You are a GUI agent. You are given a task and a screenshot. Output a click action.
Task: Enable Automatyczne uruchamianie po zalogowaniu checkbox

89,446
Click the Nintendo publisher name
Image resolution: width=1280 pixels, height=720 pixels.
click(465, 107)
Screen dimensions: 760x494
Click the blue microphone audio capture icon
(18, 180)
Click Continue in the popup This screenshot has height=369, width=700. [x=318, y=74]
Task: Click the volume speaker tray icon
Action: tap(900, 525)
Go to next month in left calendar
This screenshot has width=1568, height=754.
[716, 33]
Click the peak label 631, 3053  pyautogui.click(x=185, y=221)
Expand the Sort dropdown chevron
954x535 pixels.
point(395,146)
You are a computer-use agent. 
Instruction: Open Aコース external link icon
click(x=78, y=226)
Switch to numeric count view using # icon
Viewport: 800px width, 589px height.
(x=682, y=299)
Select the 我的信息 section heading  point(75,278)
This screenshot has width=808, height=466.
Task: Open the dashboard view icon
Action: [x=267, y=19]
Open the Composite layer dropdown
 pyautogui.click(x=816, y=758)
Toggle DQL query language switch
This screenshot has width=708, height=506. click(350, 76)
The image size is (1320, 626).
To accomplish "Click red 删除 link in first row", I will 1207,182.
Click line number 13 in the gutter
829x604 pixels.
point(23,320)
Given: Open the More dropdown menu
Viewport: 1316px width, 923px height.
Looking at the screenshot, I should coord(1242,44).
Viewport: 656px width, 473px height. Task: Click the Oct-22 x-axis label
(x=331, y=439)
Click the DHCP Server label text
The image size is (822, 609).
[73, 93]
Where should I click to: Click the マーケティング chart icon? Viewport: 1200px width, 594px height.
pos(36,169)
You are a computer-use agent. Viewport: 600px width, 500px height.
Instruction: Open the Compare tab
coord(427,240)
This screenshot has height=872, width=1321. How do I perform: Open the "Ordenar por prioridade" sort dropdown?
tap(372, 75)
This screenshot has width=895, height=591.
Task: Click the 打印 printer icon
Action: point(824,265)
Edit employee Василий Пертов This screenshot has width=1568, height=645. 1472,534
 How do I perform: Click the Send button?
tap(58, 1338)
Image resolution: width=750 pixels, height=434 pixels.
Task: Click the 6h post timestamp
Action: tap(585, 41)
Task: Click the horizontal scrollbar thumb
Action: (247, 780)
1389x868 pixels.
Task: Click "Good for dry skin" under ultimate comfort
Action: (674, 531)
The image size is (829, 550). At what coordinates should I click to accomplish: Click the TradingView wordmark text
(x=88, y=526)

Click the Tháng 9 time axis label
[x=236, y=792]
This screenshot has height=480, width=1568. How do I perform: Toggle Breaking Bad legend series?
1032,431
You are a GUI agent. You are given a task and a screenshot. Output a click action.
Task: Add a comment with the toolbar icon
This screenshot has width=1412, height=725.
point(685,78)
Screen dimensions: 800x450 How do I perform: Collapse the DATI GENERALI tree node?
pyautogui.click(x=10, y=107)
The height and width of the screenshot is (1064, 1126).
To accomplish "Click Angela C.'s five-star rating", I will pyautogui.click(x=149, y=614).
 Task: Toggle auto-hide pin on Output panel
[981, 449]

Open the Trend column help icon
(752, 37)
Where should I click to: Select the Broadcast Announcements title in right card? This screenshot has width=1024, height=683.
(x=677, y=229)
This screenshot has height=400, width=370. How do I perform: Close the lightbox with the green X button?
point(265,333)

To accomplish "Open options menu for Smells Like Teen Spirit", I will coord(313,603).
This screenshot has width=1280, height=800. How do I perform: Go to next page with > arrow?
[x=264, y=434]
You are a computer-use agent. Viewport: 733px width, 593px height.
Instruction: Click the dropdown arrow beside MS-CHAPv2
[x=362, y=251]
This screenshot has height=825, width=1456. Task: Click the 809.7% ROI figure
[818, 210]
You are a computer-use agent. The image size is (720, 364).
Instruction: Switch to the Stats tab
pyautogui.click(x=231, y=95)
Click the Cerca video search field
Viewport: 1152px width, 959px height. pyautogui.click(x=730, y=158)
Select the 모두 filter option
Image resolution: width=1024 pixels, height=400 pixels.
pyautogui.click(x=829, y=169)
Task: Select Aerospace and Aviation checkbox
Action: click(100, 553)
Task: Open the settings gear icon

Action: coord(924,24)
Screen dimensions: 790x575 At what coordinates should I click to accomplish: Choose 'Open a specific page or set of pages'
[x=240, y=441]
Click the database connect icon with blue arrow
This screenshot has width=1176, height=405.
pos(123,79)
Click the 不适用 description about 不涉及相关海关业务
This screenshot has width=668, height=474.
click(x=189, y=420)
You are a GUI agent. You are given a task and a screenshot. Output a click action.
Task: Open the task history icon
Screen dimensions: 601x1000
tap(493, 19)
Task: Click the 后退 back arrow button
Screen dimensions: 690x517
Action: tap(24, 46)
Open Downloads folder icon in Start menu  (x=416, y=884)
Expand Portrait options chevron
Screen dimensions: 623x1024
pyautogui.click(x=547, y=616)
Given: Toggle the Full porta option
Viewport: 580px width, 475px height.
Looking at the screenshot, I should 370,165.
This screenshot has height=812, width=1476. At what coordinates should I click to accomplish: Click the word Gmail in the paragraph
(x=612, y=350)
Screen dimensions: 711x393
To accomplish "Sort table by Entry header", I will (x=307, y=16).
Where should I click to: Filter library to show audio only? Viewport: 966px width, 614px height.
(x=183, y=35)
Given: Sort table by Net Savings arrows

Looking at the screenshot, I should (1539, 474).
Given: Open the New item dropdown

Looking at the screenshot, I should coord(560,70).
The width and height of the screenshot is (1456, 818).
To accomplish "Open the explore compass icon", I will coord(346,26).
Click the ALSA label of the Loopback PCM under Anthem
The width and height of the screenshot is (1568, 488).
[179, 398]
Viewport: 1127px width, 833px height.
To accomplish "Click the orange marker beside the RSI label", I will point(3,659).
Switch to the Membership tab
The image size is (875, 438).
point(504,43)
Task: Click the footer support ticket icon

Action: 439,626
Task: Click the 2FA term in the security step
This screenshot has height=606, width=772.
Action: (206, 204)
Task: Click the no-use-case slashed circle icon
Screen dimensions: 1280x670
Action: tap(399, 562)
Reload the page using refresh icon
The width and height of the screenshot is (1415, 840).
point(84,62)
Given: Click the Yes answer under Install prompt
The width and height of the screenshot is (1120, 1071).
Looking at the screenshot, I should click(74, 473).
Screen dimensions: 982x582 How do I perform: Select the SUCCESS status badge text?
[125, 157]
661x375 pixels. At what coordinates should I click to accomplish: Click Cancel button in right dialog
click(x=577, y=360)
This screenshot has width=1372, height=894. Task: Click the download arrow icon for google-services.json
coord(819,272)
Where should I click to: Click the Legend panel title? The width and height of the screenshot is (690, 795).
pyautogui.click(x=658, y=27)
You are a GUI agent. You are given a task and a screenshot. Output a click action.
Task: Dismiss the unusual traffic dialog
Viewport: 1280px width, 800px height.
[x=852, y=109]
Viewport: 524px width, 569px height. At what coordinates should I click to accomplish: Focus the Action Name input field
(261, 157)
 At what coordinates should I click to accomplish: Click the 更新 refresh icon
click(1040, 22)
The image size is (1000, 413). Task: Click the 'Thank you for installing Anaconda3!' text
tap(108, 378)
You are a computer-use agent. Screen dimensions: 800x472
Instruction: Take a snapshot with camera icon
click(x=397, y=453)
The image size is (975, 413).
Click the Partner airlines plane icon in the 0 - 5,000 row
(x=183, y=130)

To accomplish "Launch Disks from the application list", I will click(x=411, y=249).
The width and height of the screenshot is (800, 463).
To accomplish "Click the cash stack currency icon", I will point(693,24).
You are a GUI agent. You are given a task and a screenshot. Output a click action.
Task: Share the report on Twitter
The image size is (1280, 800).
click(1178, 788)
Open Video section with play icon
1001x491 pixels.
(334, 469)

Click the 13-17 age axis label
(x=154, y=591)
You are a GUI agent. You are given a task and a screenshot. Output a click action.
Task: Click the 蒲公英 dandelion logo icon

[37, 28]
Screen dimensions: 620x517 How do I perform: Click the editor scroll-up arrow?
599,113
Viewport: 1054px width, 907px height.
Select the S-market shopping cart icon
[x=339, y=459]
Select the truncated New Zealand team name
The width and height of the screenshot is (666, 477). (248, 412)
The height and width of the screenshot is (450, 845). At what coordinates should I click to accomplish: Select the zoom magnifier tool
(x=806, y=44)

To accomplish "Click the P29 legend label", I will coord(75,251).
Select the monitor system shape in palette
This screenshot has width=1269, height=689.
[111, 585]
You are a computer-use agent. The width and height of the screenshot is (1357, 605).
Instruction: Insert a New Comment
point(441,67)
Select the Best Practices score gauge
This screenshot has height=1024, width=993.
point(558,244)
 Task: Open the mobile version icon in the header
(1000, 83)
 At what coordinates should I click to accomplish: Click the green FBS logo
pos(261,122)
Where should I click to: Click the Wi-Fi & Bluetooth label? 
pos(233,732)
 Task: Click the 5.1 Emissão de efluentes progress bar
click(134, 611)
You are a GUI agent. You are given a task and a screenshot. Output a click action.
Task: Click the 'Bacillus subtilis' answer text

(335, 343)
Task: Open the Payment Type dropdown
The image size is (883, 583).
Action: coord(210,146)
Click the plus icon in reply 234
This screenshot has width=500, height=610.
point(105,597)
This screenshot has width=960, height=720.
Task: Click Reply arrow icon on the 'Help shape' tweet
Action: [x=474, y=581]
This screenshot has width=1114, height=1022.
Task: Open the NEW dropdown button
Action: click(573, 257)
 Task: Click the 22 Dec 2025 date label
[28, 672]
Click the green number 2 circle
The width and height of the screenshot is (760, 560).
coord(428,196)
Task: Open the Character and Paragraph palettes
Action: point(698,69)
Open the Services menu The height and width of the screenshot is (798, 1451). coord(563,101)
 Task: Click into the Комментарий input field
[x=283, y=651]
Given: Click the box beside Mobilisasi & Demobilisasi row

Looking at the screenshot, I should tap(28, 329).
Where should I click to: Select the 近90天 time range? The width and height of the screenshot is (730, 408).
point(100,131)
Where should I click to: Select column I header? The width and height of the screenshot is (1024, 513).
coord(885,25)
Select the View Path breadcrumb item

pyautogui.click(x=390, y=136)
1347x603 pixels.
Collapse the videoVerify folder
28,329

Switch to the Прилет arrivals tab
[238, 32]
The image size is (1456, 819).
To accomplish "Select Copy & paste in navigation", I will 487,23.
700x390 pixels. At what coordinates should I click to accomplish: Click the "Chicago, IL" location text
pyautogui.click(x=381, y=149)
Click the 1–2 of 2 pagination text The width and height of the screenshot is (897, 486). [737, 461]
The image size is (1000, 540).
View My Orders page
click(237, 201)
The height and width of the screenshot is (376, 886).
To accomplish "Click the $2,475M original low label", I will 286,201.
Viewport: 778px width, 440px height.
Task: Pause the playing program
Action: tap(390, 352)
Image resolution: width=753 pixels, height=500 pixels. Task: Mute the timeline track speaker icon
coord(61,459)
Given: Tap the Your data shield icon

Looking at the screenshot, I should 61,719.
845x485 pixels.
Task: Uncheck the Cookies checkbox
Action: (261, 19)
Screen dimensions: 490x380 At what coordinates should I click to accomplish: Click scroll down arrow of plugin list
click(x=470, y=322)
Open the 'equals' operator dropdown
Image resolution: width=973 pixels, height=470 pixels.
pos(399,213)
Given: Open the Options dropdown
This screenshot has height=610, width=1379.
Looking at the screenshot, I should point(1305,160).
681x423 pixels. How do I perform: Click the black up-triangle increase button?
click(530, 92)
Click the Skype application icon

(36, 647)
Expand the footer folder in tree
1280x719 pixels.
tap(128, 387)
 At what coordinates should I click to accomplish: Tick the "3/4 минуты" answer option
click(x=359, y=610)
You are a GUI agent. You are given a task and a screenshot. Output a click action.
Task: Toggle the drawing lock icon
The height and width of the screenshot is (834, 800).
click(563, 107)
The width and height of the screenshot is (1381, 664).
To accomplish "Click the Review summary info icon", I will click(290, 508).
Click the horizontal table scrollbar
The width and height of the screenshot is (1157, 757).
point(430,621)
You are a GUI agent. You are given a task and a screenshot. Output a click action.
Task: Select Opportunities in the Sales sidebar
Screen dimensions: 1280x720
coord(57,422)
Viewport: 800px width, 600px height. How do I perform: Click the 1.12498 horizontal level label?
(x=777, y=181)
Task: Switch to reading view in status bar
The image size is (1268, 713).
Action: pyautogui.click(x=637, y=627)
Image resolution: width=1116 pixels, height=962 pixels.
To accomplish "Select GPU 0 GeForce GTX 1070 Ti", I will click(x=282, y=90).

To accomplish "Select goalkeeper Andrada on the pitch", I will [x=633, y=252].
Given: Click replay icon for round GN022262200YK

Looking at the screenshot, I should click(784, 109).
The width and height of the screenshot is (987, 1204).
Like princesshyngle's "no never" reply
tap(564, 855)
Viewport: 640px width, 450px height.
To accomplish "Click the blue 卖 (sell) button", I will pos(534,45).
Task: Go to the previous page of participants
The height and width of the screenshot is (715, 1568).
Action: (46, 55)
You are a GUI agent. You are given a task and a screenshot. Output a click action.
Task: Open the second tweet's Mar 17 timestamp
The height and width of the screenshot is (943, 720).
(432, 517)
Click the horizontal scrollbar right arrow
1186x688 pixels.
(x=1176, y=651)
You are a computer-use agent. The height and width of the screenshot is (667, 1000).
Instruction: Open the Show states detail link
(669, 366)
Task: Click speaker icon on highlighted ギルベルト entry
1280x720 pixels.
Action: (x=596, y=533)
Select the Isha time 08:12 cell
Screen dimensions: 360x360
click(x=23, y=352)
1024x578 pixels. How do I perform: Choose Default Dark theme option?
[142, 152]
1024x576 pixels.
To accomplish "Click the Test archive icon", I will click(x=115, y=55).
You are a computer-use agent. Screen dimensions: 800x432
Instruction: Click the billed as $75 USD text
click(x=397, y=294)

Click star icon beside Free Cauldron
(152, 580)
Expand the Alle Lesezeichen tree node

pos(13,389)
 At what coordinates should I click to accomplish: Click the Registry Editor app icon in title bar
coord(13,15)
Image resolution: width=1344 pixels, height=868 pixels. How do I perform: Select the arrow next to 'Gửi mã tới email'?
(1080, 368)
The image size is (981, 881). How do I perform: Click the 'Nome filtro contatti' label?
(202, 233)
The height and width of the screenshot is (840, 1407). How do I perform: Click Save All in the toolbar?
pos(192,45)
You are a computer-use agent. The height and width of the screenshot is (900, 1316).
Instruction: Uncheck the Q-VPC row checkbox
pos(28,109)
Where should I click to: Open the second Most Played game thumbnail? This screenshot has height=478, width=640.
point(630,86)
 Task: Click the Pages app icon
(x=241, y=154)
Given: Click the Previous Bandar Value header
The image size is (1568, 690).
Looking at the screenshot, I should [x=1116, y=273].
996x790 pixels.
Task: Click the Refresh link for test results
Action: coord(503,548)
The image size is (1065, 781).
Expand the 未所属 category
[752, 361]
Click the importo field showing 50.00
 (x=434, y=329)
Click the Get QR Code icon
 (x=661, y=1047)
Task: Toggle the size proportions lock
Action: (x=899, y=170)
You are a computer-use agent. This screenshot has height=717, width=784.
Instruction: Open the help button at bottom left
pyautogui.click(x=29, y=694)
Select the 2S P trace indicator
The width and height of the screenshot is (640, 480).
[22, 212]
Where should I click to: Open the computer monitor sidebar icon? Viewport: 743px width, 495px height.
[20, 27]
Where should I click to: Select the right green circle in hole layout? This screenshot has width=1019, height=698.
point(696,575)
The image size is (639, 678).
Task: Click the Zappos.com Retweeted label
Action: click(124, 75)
________________
* [What to do]
Go through the material above and output exactly the lines from the one containing "Given: Sort table by Net Savings arrows" through the one containing "Click the ALSA".

* [Task result]
Given: Sort table by Net Savings arrows

Looking at the screenshot, I should (1539, 474).
Given: Open the New item dropdown

Looking at the screenshot, I should coord(560,70).
The width and height of the screenshot is (1456, 818).
To accomplish "Open the explore compass icon", I will coord(346,26).
Click the ALSA label of the Loopback PCM under Anthem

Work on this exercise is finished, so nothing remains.